Problem to work on:
Your reply should be the complete data, reproduced exactly.

Dataset: Begin

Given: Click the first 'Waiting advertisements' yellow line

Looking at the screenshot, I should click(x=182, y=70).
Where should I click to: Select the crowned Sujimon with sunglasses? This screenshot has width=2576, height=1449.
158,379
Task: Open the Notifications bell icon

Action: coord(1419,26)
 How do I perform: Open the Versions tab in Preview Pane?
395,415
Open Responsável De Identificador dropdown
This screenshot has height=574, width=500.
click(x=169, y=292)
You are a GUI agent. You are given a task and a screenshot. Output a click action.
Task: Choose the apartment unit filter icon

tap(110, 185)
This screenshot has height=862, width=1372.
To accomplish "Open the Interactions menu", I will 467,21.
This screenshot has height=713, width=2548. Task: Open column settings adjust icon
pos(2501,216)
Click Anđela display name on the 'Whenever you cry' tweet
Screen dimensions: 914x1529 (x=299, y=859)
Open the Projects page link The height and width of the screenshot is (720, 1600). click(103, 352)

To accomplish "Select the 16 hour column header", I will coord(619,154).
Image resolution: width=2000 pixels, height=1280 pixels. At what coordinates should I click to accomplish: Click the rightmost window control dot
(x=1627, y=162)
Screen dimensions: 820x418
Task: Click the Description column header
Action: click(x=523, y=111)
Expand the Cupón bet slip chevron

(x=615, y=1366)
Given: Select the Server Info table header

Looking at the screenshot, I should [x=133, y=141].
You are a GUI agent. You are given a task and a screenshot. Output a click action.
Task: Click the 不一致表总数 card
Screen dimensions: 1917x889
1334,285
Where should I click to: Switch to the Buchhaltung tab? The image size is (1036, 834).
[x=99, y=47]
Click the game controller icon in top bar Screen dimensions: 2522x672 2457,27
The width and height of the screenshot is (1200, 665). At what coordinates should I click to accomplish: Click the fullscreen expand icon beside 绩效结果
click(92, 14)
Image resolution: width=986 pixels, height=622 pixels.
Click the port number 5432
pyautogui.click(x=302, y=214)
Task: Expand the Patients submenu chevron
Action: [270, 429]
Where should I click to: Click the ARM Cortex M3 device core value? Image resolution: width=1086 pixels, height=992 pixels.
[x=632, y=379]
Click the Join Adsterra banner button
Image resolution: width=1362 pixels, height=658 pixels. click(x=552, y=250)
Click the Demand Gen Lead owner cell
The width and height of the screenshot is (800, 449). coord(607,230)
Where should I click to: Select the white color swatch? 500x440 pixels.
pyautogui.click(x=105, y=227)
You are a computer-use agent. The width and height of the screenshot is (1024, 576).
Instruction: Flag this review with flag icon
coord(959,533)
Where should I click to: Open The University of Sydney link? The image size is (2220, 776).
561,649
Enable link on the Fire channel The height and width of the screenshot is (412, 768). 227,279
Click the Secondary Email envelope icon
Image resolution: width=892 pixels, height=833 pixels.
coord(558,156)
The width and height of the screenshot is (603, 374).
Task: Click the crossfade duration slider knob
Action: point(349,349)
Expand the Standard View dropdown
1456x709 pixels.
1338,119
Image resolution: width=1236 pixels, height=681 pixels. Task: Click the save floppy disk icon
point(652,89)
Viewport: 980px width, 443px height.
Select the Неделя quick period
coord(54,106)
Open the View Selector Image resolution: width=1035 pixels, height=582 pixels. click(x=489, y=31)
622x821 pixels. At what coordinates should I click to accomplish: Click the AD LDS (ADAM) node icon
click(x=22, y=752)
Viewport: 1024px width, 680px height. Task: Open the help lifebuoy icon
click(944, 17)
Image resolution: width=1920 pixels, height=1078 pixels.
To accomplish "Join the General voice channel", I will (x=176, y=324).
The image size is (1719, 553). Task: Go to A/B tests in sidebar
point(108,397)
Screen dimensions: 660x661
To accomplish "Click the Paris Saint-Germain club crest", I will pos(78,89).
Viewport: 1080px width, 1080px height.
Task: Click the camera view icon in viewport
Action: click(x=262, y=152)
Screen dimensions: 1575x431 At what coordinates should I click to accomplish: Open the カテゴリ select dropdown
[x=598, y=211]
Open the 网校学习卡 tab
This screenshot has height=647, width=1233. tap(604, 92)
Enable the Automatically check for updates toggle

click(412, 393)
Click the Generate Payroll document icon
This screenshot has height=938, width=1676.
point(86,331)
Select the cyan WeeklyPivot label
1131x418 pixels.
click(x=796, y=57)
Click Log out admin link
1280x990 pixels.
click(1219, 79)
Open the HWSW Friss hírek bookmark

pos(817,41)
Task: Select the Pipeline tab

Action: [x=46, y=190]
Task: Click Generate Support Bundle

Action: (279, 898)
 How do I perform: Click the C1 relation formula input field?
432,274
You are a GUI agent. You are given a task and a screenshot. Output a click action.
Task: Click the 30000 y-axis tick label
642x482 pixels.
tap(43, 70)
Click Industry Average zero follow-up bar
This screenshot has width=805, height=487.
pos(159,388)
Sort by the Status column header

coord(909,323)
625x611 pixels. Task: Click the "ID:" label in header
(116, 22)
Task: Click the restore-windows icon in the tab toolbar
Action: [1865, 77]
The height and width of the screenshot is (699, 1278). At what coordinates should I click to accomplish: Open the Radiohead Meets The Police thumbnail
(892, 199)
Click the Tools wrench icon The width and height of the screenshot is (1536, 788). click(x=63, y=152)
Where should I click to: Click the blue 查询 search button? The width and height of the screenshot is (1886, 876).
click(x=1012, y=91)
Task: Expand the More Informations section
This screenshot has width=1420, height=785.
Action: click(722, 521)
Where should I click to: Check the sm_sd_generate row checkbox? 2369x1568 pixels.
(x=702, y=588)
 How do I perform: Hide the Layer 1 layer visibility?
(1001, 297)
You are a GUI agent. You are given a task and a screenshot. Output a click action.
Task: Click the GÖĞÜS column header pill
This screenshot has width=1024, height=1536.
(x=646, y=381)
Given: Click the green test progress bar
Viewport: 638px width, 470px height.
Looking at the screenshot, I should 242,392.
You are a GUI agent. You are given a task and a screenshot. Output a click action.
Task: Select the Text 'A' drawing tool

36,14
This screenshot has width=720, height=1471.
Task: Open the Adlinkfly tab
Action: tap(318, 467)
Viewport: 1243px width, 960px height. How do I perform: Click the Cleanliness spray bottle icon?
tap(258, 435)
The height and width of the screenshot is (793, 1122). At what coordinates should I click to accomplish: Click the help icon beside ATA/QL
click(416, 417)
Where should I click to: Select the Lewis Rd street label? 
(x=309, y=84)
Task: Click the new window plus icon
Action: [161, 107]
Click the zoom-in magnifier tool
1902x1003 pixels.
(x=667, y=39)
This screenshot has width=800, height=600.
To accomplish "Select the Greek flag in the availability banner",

Dataset: End

Exercise output:
Given: Click the first 'Waiting advertisements' yellow line

Looking at the screenshot, I should click(x=182, y=70).
Where should I click to: Select the crowned Sujimon with sunglasses? This screenshot has width=2576, height=1449.
158,379
Task: Open the Notifications bell icon

Action: coord(1419,26)
 How do I perform: Open the Versions tab in Preview Pane?
395,415
Open Responsável De Identificador dropdown
This screenshot has height=574, width=500.
click(x=169, y=292)
You are a GUI agent. You are given a task and a screenshot. Output a click action.
Task: Choose the apartment unit filter icon

tap(110, 185)
This screenshot has height=862, width=1372.
To accomplish "Open the Interactions menu", I will 467,21.
This screenshot has height=713, width=2548. Task: Open column settings adjust icon
pos(2501,216)
Click Anđela display name on the 'Whenever you cry' tweet
Screen dimensions: 914x1529 (x=299, y=859)
Open the Projects page link The height and width of the screenshot is (720, 1600). click(103, 352)

To accomplish "Select the 16 hour column header", I will coord(619,154).
Image resolution: width=2000 pixels, height=1280 pixels. At what coordinates should I click to accomplish: Click the rightmost window control dot
(x=1627, y=162)
Screen dimensions: 820x418
Task: Click the Description column header
Action: click(x=523, y=111)
Expand the Cupón bet slip chevron

(x=615, y=1366)
Given: Select the Server Info table header

Looking at the screenshot, I should [x=133, y=141].
You are a GUI agent. You are given a task and a screenshot. Output a click action.
Task: Click the 不一致表总数 card
Screen dimensions: 1917x889
1334,285
Where should I click to: Switch to the Buchhaltung tab? The image size is (1036, 834).
[x=99, y=47]
Click the game controller icon in top bar Screen dimensions: 2522x672 2457,27
The width and height of the screenshot is (1200, 665). At what coordinates should I click to accomplish: Click the fullscreen expand icon beside 绩效结果
click(92, 14)
Image resolution: width=986 pixels, height=622 pixels.
Click the port number 5432
pyautogui.click(x=302, y=214)
Task: Expand the Patients submenu chevron
Action: [270, 429]
Where should I click to: Click the ARM Cortex M3 device core value? Image resolution: width=1086 pixels, height=992 pixels.
[x=632, y=379]
Click the Join Adsterra banner button
Image resolution: width=1362 pixels, height=658 pixels. click(x=552, y=250)
Click the Demand Gen Lead owner cell
The width and height of the screenshot is (800, 449). coord(607,230)
Where should I click to: Select the white color swatch? 500x440 pixels.
pyautogui.click(x=105, y=227)
You are a computer-use agent. The width and height of the screenshot is (1024, 576).
Instruction: Flag this review with flag icon
coord(959,533)
Where should I click to: Open The University of Sydney link? The image size is (2220, 776).
561,649
Enable link on the Fire channel The height and width of the screenshot is (412, 768). 227,279
Click the Secondary Email envelope icon
Image resolution: width=892 pixels, height=833 pixels.
coord(558,156)
The width and height of the screenshot is (603, 374).
Task: Click the crossfade duration slider knob
Action: point(349,349)
Expand the Standard View dropdown
1456x709 pixels.
1338,119
Image resolution: width=1236 pixels, height=681 pixels. Task: Click the save floppy disk icon
point(652,89)
Viewport: 980px width, 443px height.
Select the Неделя quick period
coord(54,106)
Open the View Selector Image resolution: width=1035 pixels, height=582 pixels. click(x=489, y=31)
622x821 pixels. At what coordinates should I click to accomplish: Click the AD LDS (ADAM) node icon
click(x=22, y=752)
Viewport: 1024px width, 680px height. Task: Open the help lifebuoy icon
click(944, 17)
Image resolution: width=1920 pixels, height=1078 pixels.
To accomplish "Join the General voice channel", I will (x=176, y=324).
The image size is (1719, 553). Task: Go to A/B tests in sidebar
point(108,397)
Screen dimensions: 660x661
To accomplish "Click the Paris Saint-Germain club crest", I will pos(78,89).
Viewport: 1080px width, 1080px height.
Task: Click the camera view icon in viewport
Action: click(x=262, y=152)
Screen dimensions: 1575x431 At what coordinates should I click to accomplish: Open the カテゴリ select dropdown
[x=598, y=211]
Open the 网校学习卡 tab
This screenshot has height=647, width=1233. tap(604, 92)
Enable the Automatically check for updates toggle

click(412, 393)
Click the Generate Payroll document icon
This screenshot has height=938, width=1676.
point(86,331)
Select the cyan WeeklyPivot label
1131x418 pixels.
click(x=796, y=57)
Click Log out admin link
1280x990 pixels.
click(1219, 79)
Open the HWSW Friss hírek bookmark

pos(817,41)
Task: Select the Pipeline tab

Action: [x=46, y=190]
Task: Click Generate Support Bundle

Action: (279, 898)
 How do I perform: Click the C1 relation formula input field?
432,274
You are a GUI agent. You are given a task and a screenshot. Output a click action.
Task: Click the 30000 y-axis tick label
642x482 pixels.
tap(43, 70)
Click Industry Average zero follow-up bar
This screenshot has width=805, height=487.
pos(159,388)
Sort by the Status column header

coord(909,323)
625x611 pixels. Task: Click the "ID:" label in header
(116, 22)
Task: Click the restore-windows icon in the tab toolbar
Action: [1865, 77]
The height and width of the screenshot is (699, 1278). At what coordinates should I click to accomplish: Open the Radiohead Meets The Police thumbnail
(892, 199)
Click the Tools wrench icon The width and height of the screenshot is (1536, 788). click(x=63, y=152)
Where should I click to: Click the blue 查询 search button? The width and height of the screenshot is (1886, 876).
click(x=1012, y=91)
Task: Expand the More Informations section
This screenshot has width=1420, height=785.
Action: click(722, 521)
Where should I click to: Check the sm_sd_generate row checkbox? 2369x1568 pixels.
(x=702, y=588)
 How do I perform: Hide the Layer 1 layer visibility?
(1001, 297)
You are a GUI agent. You are given a task and a screenshot. Output a click action.
Task: Click the GÖĞÜS column header pill
This screenshot has width=1024, height=1536.
(x=646, y=381)
Given: Click the green test progress bar
Viewport: 638px width, 470px height.
Looking at the screenshot, I should 242,392.
You are a GUI agent. You are given a task and a screenshot. Output a click action.
Task: Select the Text 'A' drawing tool

36,14
This screenshot has width=720, height=1471.
Task: Open the Adlinkfly tab
Action: tap(318, 467)
Viewport: 1243px width, 960px height. How do I perform: Click the Cleanliness spray bottle icon?
tap(258, 435)
The height and width of the screenshot is (793, 1122). At what coordinates should I click to accomplish: Click the help icon beside ATA/QL
click(416, 417)
Where should I click to: Select the Lewis Rd street label? 
(x=309, y=84)
Task: Click the new window plus icon
Action: [161, 107]
Click the zoom-in magnifier tool
1902x1003 pixels.
(x=667, y=39)
This screenshot has width=800, height=600.
To accomplish "Select the Greek flag in the availability banner",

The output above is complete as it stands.